**Instructions to follow:**
Show only those lines of the entries where the string "plus" is found.

**Excerpted data:**
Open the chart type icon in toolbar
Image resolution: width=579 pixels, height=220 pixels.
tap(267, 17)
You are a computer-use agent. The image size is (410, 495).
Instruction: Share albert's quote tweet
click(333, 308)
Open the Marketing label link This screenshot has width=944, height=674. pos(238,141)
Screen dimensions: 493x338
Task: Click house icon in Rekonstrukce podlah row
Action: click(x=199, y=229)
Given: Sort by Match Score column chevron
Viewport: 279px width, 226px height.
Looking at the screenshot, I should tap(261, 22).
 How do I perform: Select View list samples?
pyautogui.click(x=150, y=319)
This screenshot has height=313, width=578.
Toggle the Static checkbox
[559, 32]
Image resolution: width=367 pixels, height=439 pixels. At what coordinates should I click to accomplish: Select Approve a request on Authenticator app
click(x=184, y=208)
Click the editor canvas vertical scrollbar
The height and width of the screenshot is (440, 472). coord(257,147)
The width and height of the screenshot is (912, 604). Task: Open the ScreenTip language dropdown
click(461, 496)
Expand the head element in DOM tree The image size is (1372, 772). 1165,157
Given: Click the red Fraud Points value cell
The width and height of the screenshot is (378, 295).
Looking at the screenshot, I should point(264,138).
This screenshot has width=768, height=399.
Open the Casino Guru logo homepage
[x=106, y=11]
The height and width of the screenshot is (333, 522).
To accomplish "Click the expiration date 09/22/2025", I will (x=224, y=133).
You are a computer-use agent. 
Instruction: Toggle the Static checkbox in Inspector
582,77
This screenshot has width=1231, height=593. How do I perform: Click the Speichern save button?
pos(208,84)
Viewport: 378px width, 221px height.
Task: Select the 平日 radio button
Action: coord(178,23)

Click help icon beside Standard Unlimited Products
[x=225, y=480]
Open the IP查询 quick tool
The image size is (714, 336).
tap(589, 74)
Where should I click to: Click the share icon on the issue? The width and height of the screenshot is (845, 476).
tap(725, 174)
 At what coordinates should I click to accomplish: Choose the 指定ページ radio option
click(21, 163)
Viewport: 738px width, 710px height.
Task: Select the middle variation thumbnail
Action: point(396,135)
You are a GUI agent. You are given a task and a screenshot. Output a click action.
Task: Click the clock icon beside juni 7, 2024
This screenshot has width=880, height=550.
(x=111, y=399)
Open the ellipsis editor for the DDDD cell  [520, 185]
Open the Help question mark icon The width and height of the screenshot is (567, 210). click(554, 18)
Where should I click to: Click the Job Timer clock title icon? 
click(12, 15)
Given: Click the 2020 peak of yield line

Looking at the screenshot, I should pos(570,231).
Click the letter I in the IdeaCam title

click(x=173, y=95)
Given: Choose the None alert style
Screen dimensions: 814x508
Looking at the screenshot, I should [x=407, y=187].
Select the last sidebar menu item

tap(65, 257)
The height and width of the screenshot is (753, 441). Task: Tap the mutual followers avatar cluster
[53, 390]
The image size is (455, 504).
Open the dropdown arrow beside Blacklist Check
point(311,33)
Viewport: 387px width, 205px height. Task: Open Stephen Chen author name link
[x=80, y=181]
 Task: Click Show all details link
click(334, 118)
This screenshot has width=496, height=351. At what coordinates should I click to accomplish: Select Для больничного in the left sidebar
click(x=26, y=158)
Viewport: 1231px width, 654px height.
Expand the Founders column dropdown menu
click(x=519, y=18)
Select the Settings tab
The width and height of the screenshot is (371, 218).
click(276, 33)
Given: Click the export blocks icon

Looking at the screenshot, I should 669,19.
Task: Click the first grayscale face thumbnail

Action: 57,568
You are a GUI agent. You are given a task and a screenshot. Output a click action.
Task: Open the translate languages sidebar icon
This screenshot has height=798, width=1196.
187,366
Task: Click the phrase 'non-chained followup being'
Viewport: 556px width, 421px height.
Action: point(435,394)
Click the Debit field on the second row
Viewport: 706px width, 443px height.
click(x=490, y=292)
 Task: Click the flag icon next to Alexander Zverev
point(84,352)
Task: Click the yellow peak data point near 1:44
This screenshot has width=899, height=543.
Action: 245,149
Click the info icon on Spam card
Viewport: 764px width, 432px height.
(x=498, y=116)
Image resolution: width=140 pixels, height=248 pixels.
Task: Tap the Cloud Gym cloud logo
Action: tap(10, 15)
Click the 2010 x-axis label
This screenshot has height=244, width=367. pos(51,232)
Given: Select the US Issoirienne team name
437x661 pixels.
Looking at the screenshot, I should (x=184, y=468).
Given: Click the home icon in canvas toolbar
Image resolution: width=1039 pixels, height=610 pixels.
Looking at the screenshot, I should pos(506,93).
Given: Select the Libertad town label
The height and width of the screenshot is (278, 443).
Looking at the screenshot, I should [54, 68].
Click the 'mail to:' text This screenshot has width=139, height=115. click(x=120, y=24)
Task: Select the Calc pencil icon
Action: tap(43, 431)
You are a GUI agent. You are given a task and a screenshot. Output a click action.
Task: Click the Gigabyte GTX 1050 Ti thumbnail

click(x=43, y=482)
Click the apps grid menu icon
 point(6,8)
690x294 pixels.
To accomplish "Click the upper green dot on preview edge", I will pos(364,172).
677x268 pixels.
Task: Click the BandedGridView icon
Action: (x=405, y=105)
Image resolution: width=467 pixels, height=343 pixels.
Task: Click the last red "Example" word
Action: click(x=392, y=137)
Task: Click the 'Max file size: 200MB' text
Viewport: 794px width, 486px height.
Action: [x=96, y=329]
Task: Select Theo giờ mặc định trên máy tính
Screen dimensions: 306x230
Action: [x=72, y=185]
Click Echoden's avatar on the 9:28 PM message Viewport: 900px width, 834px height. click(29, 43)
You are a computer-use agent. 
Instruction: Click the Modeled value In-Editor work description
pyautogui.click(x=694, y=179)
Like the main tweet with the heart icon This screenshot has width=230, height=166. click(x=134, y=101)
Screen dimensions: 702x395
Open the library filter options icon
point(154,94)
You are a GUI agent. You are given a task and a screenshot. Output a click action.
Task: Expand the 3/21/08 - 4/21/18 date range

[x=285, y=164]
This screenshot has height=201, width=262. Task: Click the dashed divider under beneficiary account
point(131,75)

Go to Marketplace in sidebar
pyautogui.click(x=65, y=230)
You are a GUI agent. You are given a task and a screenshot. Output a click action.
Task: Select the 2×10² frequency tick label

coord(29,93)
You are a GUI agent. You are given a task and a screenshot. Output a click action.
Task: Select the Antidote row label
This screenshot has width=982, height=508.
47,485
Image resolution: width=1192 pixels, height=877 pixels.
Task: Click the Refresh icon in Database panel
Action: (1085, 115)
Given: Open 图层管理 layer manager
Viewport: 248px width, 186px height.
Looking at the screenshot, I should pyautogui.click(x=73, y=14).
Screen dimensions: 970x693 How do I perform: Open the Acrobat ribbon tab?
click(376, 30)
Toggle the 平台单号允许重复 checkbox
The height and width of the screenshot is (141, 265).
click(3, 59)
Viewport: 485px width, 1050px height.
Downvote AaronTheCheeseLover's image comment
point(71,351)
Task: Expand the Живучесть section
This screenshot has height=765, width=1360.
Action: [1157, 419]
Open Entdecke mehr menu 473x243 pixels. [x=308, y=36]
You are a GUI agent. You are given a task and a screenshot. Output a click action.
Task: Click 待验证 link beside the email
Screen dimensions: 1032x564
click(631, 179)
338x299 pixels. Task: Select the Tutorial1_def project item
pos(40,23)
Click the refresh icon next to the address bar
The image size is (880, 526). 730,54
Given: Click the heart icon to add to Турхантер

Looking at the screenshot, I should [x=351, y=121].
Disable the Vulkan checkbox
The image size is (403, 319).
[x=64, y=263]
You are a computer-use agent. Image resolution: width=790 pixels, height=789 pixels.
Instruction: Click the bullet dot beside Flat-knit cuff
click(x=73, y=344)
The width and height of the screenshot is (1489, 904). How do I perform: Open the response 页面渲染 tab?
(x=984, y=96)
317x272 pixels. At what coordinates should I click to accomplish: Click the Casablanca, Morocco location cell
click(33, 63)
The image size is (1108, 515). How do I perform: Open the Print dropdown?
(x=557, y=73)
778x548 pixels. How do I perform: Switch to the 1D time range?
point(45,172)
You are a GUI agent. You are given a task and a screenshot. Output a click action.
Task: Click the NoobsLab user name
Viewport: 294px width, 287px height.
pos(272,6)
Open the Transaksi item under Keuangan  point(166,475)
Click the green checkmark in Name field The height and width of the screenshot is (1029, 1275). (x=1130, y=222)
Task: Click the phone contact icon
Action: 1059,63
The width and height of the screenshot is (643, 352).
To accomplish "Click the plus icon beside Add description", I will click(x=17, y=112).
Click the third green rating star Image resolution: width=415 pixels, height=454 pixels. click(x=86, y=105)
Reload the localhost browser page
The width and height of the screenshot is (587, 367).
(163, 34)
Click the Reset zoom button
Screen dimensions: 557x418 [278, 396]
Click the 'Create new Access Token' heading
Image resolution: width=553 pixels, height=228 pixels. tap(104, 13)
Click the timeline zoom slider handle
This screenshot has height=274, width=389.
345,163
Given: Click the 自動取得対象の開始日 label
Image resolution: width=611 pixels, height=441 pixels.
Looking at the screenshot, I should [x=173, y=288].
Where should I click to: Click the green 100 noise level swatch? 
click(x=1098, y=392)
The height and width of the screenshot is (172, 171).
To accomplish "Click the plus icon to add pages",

**Output for this exercise:**
To accomplish "Click the plus icon beside Add description", I will click(x=17, y=112).
To accomplish "Click the plus icon to add pages",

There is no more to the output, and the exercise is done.